The Royal Lahaina is target
of a two-day labor action
By Gary Kubota
ILWU officials said one or more employees living on the property have been threatened with eviction if they participate in a strike.
"If they start doing illegal things like this, we're striking," ILWU official Leonard Nakoa said. "We're letting them know they're not above the law."
Nakoa said about 200 employees were picketing the hotel this morning and other employees were expected to participate in the demonstration this afternoon.
The hotel, owned by Pleasant Hawaiian Holidays, is continuing "normal operations, with the same level of service . . ." said John Brunold, the hotel's general manager.
Both union and hotel officials were meeting today and expected to continue discussions through Thursday.

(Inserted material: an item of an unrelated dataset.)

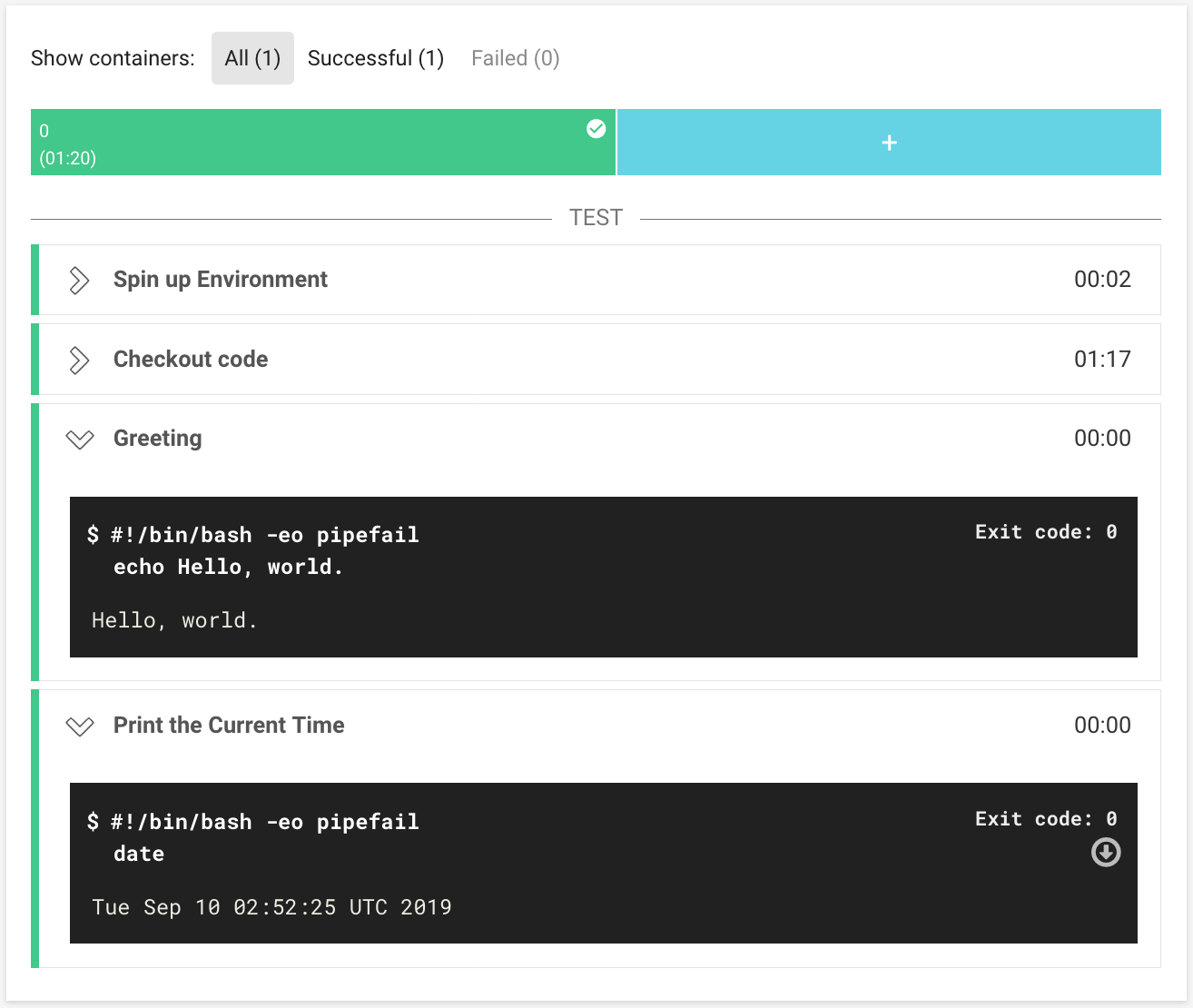
Task: Show only Successful (1) containers
Action: pos(375,58)
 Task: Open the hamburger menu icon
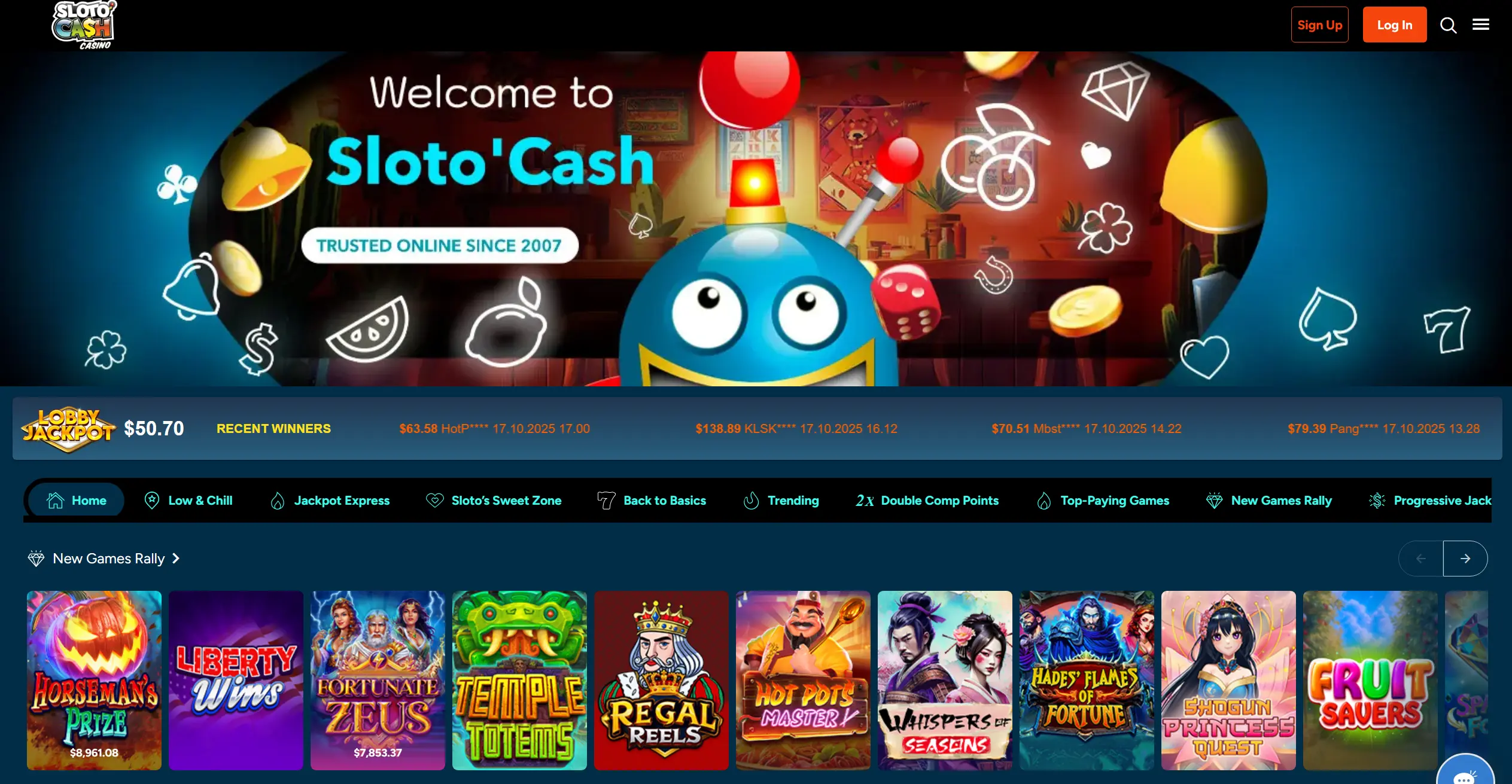pyautogui.click(x=1481, y=25)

Hotel spokeswoman Sweetie Nelson said the hotel won't comment about the labor talks during negotiations.
Union official Gordon Lafer said employees have filed more than 100 labor grievances against the hotel in the past year and anger is rising. Lafer said labor talks have been taking place for eight months and employees decided on the strike in light of "ignoring the employee's legal rights."
Lafer said striking workers are "not trying to stop visitors from going into the hotel."
Officials said the union has filed five separate charges with the National Labor Relations Board, charging several violations, including a refusal to negotiate in good faith and unilateral increases in the workload without negotiations.
The union has taken the conflict to the mainland by publishing an advertisement in the Los Angeles Daily News, accusing the hotel's founder Ed Hogan of "an abuse of the aloha spirit." The advertisement was a petition signed by Maui Mayor James Apana, U.S. Rep. Patsy Mink (D, rural Oahu-neighbor islands) and some Maui council members, Lafer said.
Also, the Tri-Counties Labor Federation of Southern California has voted to boycott Pleasant Hawaiian Holidays.
The union said that after management rejected a settlement proposal made by Apana, the hotel unilaterally declared an impasse in negotiations last week and announced it would impose its own contract terms on employees. The union said since it takes both sides to reach an impasse, the union believes that Royal Lahaina has acted illegally in trying to unilaterally force its own contract terms on employees.